BRIEF: The data follows. Retype every entry exactly.

RECORDS FOR THE EXERCISE:
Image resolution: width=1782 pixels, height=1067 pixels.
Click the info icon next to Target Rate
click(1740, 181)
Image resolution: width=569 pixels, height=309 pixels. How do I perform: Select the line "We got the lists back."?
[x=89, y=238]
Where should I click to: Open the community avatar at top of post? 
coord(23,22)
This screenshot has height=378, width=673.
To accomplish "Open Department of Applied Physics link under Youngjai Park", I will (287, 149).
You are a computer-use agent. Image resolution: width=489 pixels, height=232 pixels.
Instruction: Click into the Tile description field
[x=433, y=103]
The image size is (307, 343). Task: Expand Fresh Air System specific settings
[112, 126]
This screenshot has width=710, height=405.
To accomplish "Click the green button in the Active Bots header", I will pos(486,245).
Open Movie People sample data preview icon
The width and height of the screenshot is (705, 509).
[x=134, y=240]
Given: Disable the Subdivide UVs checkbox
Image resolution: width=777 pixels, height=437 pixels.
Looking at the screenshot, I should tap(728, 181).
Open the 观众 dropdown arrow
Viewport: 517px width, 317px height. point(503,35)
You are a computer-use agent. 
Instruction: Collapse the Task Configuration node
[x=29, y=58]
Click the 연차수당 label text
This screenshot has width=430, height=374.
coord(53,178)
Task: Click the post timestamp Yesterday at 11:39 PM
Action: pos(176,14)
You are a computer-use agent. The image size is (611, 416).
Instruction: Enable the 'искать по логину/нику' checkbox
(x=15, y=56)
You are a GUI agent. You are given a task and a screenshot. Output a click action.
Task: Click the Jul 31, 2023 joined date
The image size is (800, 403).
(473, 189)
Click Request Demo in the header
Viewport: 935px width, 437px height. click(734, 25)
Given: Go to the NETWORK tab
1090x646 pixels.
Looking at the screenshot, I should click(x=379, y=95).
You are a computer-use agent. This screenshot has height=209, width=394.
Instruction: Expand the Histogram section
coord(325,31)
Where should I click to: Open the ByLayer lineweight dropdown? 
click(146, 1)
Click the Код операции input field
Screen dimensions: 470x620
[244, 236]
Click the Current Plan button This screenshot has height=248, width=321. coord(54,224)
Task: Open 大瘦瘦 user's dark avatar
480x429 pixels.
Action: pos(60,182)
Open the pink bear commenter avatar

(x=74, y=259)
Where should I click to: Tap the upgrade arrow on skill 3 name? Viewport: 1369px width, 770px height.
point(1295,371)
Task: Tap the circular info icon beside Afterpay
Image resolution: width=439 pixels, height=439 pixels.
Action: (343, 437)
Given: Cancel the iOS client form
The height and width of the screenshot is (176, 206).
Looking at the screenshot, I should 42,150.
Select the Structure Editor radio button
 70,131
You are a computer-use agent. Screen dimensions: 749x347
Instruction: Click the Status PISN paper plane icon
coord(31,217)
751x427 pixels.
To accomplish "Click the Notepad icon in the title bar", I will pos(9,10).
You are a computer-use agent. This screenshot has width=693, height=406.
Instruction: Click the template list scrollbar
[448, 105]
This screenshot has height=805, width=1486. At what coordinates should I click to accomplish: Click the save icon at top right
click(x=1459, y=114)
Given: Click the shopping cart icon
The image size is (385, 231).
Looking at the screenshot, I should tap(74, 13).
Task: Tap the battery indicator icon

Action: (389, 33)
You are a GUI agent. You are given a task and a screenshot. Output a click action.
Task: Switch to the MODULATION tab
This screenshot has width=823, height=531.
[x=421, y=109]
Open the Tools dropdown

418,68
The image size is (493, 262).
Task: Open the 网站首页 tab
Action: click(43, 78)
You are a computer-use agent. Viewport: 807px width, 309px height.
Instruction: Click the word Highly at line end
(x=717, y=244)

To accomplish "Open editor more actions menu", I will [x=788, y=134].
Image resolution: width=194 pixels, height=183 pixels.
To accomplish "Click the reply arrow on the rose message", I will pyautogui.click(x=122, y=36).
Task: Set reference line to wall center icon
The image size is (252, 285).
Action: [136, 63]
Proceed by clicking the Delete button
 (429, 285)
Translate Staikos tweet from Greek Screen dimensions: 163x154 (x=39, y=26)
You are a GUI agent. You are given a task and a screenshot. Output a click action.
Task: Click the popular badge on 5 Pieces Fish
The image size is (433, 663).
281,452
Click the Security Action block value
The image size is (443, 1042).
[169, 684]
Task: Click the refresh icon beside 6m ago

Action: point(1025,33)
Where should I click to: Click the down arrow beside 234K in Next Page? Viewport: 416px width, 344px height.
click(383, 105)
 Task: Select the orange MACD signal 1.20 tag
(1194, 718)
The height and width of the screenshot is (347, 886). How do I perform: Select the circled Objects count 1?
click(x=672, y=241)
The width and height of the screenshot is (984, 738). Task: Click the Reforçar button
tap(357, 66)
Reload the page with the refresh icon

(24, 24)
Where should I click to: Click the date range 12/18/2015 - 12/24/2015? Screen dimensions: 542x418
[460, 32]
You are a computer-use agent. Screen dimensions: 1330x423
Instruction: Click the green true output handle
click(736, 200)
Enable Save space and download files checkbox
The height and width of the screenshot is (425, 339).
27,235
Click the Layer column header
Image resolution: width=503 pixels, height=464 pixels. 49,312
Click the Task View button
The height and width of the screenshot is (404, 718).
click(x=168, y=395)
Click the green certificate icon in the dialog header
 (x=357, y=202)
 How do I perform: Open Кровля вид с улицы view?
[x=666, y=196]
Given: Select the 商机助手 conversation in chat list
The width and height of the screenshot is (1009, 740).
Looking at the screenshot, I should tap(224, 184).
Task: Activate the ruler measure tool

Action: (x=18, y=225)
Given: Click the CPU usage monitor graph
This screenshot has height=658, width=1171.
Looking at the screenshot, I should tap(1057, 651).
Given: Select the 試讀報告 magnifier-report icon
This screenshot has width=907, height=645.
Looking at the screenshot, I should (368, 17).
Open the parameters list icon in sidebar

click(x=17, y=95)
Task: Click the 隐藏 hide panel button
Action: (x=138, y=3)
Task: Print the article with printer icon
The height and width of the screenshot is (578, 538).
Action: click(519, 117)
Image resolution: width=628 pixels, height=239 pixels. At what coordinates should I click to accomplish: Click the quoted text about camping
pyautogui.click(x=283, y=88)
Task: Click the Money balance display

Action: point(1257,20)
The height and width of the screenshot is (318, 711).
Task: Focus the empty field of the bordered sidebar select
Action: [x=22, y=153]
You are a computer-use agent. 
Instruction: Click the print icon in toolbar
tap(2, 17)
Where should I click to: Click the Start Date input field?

TASK ANSWER:
Image resolution: width=1782 pixels, height=1067 pixels.
Click the info icon next to Target Rate
click(1740, 181)
Image resolution: width=569 pixels, height=309 pixels. How do I perform: Select the line "We got the lists back."?
[x=89, y=238]
Where should I click to: Open the community avatar at top of post? 
coord(23,22)
This screenshot has height=378, width=673.
To accomplish "Open Department of Applied Physics link under Youngjai Park", I will (287, 149).
You are a computer-use agent. Image resolution: width=489 pixels, height=232 pixels.
Instruction: Click into the Tile description field
[x=433, y=103]
The image size is (307, 343). Task: Expand Fresh Air System specific settings
[112, 126]
This screenshot has width=710, height=405.
To accomplish "Click the green button in the Active Bots header", I will pos(486,245).
Open Movie People sample data preview icon
The width and height of the screenshot is (705, 509).
[x=134, y=240]
Given: Disable the Subdivide UVs checkbox
Image resolution: width=777 pixels, height=437 pixels.
Looking at the screenshot, I should tap(728, 181).
Open the 观众 dropdown arrow
Viewport: 517px width, 317px height. point(503,35)
You are a computer-use agent. 
Instruction: Collapse the Task Configuration node
[x=29, y=58]
Click the 연차수당 label text
This screenshot has width=430, height=374.
coord(53,178)
Task: Click the post timestamp Yesterday at 11:39 PM
Action: pos(176,14)
You are a computer-use agent. The image size is (611, 416).
Instruction: Enable the 'искать по логину/нику' checkbox
(x=15, y=56)
You are a GUI agent. You are given a task and a screenshot. Output a click action.
Task: Click the Jul 31, 2023 joined date
The image size is (800, 403).
(473, 189)
Click Request Demo in the header
Viewport: 935px width, 437px height. click(734, 25)
Given: Go to the NETWORK tab
1090x646 pixels.
Looking at the screenshot, I should click(x=379, y=95).
You are a computer-use agent. This screenshot has height=209, width=394.
Instruction: Expand the Histogram section
coord(325,31)
Where should I click to: Open the ByLayer lineweight dropdown? 
click(146, 1)
Click the Код операции input field
Screen dimensions: 470x620
[244, 236]
Click the Current Plan button This screenshot has height=248, width=321. coord(54,224)
Task: Open 大瘦瘦 user's dark avatar
480x429 pixels.
Action: pos(60,182)
Open the pink bear commenter avatar

(x=74, y=259)
Where should I click to: Tap the upgrade arrow on skill 3 name? Viewport: 1369px width, 770px height.
point(1295,371)
Task: Tap the circular info icon beside Afterpay
Image resolution: width=439 pixels, height=439 pixels.
Action: (343, 437)
Given: Cancel the iOS client form
The height and width of the screenshot is (176, 206).
Looking at the screenshot, I should 42,150.
Select the Structure Editor radio button
 70,131
You are a computer-use agent. Screen dimensions: 749x347
Instruction: Click the Status PISN paper plane icon
coord(31,217)
751x427 pixels.
To accomplish "Click the Notepad icon in the title bar", I will pos(9,10).
You are a computer-use agent. This screenshot has width=693, height=406.
Instruction: Click the template list scrollbar
[448, 105]
This screenshot has height=805, width=1486. At what coordinates should I click to accomplish: Click the save icon at top right
click(x=1459, y=114)
Given: Click the shopping cart icon
The image size is (385, 231).
Looking at the screenshot, I should tap(74, 13).
Task: Tap the battery indicator icon

Action: (389, 33)
You are a GUI agent. You are given a task and a screenshot. Output a click action.
Task: Switch to the MODULATION tab
This screenshot has width=823, height=531.
[x=421, y=109]
Open the Tools dropdown

418,68
The image size is (493, 262).
Task: Open the 网站首页 tab
Action: click(43, 78)
You are a computer-use agent. Viewport: 807px width, 309px height.
Instruction: Click the word Highly at line end
(x=717, y=244)

To accomplish "Open editor more actions menu", I will [x=788, y=134].
Image resolution: width=194 pixels, height=183 pixels.
To accomplish "Click the reply arrow on the rose message", I will pyautogui.click(x=122, y=36).
Task: Set reference line to wall center icon
The image size is (252, 285).
Action: [136, 63]
Proceed by clicking the Delete button
 (429, 285)
Translate Staikos tweet from Greek Screen dimensions: 163x154 (x=39, y=26)
You are a GUI agent. You are given a task and a screenshot. Output a click action.
Task: Click the popular badge on 5 Pieces Fish
The image size is (433, 663).
281,452
Click the Security Action block value
The image size is (443, 1042).
[169, 684]
Task: Click the refresh icon beside 6m ago

Action: point(1025,33)
Where should I click to: Click the down arrow beside 234K in Next Page? Viewport: 416px width, 344px height.
click(383, 105)
 Task: Select the orange MACD signal 1.20 tag
(1194, 718)
The height and width of the screenshot is (347, 886). How do I perform: Select the circled Objects count 1?
click(x=672, y=241)
The width and height of the screenshot is (984, 738). Task: Click the Reforçar button
tap(357, 66)
Reload the page with the refresh icon

(24, 24)
Where should I click to: Click the date range 12/18/2015 - 12/24/2015? Screen dimensions: 542x418
[460, 32]
You are a computer-use agent. Screen dimensions: 1330x423
Instruction: Click the green true output handle
click(736, 200)
Enable Save space and download files checkbox
The height and width of the screenshot is (425, 339).
27,235
Click the Layer column header
Image resolution: width=503 pixels, height=464 pixels. 49,312
Click the Task View button
The height and width of the screenshot is (404, 718).
click(x=168, y=395)
Click the green certificate icon in the dialog header
 (x=357, y=202)
 How do I perform: Open Кровля вид с улицы view?
[x=666, y=196]
Given: Select the 商机助手 conversation in chat list
The width and height of the screenshot is (1009, 740).
Looking at the screenshot, I should tap(224, 184).
Task: Activate the ruler measure tool

Action: (x=18, y=225)
Given: Click the CPU usage monitor graph
This screenshot has height=658, width=1171.
Looking at the screenshot, I should tap(1057, 651).
Given: Select the 試讀報告 magnifier-report icon
This screenshot has width=907, height=645.
Looking at the screenshot, I should (368, 17).
Open the parameters list icon in sidebar

click(x=17, y=95)
Task: Click the 隐藏 hide panel button
Action: (x=138, y=3)
Task: Print the article with printer icon
The height and width of the screenshot is (578, 538).
Action: click(519, 117)
Image resolution: width=628 pixels, height=239 pixels. At what coordinates should I click to accomplish: Click the quoted text about camping
pyautogui.click(x=283, y=88)
Task: Click the Money balance display

Action: point(1257,20)
The height and width of the screenshot is (318, 711).
Task: Focus the empty field of the bordered sidebar select
Action: [x=22, y=153]
You are a computer-use agent. 
Instruction: Click the print icon in toolbar
tap(2, 17)
Where should I click to: Click the Start Date input field?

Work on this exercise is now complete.